小麦粉が「紙袋」に入れて売られている理由は?

スーパーの食品コーナーでは、砂糖や塩を始めとした食品類は、透明の「ポリ袋」などに入れて販売されていることが多いです。

しかし、小麦粉に限っては、昔から「紙袋」に入れて販売されてきました。

「小麦粉」が「紙袋」に入れて販売されているのには、どんな理由があるのでしょうか。

小麦粉は呼吸している

結論からいえば、小麦粉は「呼吸」をしている、という特徴があるため、「紙袋」に入れて販売されているといわれています。

他の食品のように、「ポリ袋」に入れてしまうと、「密閉状態」となって空気の出入りがなくなるため、小麦粉が呼吸できずに、熱をため込んで蒸れてしまうというのです。

通気性をよくするために、小麦粉は「紙袋」に入れられているわけですが、どんな紙袋でもよいというわけではありません。

通気性のことだけを重視した紙袋は、「湿気」もいっしょに通してしまうことになるので、「小麦粉が固まったり」「小麦粉にカビが生えてしまったり」することになるといいます。
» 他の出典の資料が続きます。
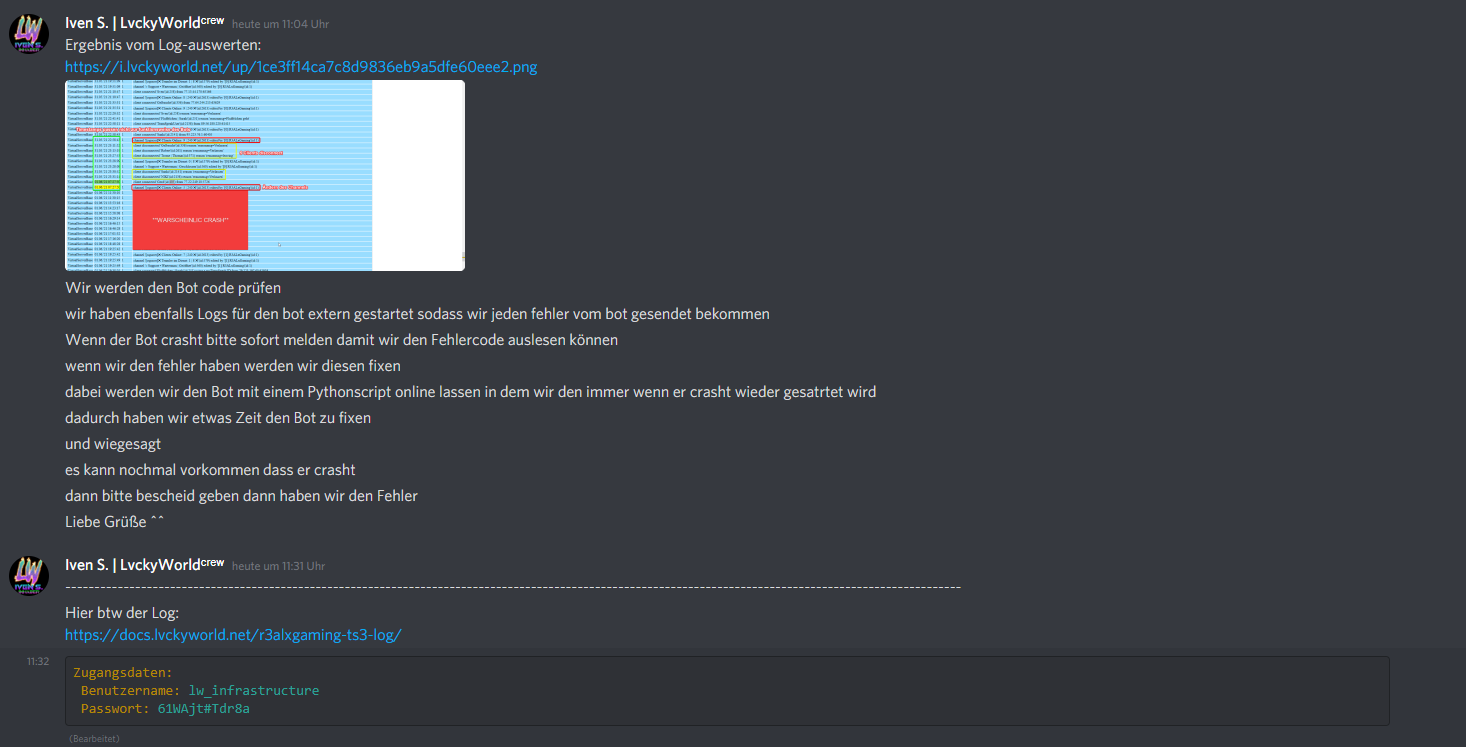Image resolution: width=1466 pixels, height=747 pixels.
Task: Click the red WARSCHEINLIC CRASH box in preview
Action: click(x=190, y=220)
小麦粉を入れる紙袋は、「湿気は通さず、空気だけを通す紙袋」でなければならないといわれています。

このため、小麦粉を入れるのに使われる紙袋には、紙と紙の間に「薄いフィルム」が挟まれているといわれます。

ポリ袋入りの小麦粉

最近では、家庭用の小麦粉は、「ポリ袋」に入ったものも、販売されています。

これは、「家庭用の小麦粉」の場合は、「業務用の小麦粉」に比べると量が少なく、保存期間も比較的短いことから、「呼吸できずに蒸れてしまう」ということよりも、「密閉して湿気を取り込まない」ということを優先させているからだといわれています。

小麦粉には、フィルムを挟んだ紙袋を使うのがベストとされますが、コスト面を考慮して、ポリ袋を使っているというわけです。

ただ、家庭用と比べて量が多く、保存期間も長期になる「業務用の小麦粉」は、通気性を維持することが不可欠なので、従来どおり、紙袋が使われているようです。